- Born: 1980 (age 45–46)
- Other names: Mauricio Chavez
- Education: B.A. in International Relations, Boston University M.A. in Regional Development, Colegio de la Frontera Norte Graduate Certificate in Women's Studies, University of Cincinnati (2006)
- Occupation: Basketball executive
- Years active: 2009–present

= Gerardo Mauricio Chávez Montaño =

Mexican basketball executive (born 1980)

Gerardo Mauricio Chavez Montaño, also Mauricio Chavez, (born 1980) is the President of the Bomberos de Mexicali basketball team of the CIBACOPA Pacific Circuit of Mexican Basketball.

==Early years==
Mauricio was born and raised in the border region of San Diego–Tijuana. He earned a Bachelor's degree in International Relations at Boston University. He also received a Master's degree in Regional Development from Colegio de la Frontera Norte, specializing in border relations between Mexico and the United States. He earned a Graduate Certificate in Women's Studies at the University of Cincinnati, (2006).

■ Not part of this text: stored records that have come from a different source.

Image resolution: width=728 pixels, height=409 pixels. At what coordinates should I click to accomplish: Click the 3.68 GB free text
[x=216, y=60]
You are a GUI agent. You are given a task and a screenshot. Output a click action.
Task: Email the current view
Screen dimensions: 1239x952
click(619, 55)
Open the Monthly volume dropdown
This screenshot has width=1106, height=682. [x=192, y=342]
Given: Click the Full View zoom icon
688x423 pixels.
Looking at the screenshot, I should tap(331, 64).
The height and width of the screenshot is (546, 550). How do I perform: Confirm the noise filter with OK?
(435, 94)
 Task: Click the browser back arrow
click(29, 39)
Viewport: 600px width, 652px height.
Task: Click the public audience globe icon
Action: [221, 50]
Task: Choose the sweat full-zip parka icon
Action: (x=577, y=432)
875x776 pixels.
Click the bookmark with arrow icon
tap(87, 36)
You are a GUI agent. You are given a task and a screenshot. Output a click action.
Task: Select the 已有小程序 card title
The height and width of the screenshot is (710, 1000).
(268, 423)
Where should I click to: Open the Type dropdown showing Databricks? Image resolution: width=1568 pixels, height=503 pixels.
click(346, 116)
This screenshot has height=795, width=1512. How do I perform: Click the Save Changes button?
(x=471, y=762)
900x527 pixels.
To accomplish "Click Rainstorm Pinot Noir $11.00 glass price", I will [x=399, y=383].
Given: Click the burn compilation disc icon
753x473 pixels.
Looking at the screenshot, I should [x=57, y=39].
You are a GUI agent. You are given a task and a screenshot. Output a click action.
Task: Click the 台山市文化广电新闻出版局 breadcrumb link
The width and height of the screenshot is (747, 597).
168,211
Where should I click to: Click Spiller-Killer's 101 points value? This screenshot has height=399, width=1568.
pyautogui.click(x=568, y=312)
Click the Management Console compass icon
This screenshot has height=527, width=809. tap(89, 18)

==Bomberos de Mexicali and Zonkeys de Tijuana==
In 2009, Mauricio was recruited to launch both the Bomberos de Mexicali and Zonkeys de Tijuana basketball franchises of the CIBACOPA circuit. The first campaign in 2010 brought positive results to the teams' first season, with winning streaks and play-off bids by both of the franchises. The Easter Day earthquake of 2010 that hit Baja California inevitably affected team development, as both franchises were forced to play additional away games, and in the process, sacrifice crucial home games. Preparing for the 2011 Season, the teams have found a winning solid base. They will seek the CIBACOPA 2011 Championship from February to July 2011.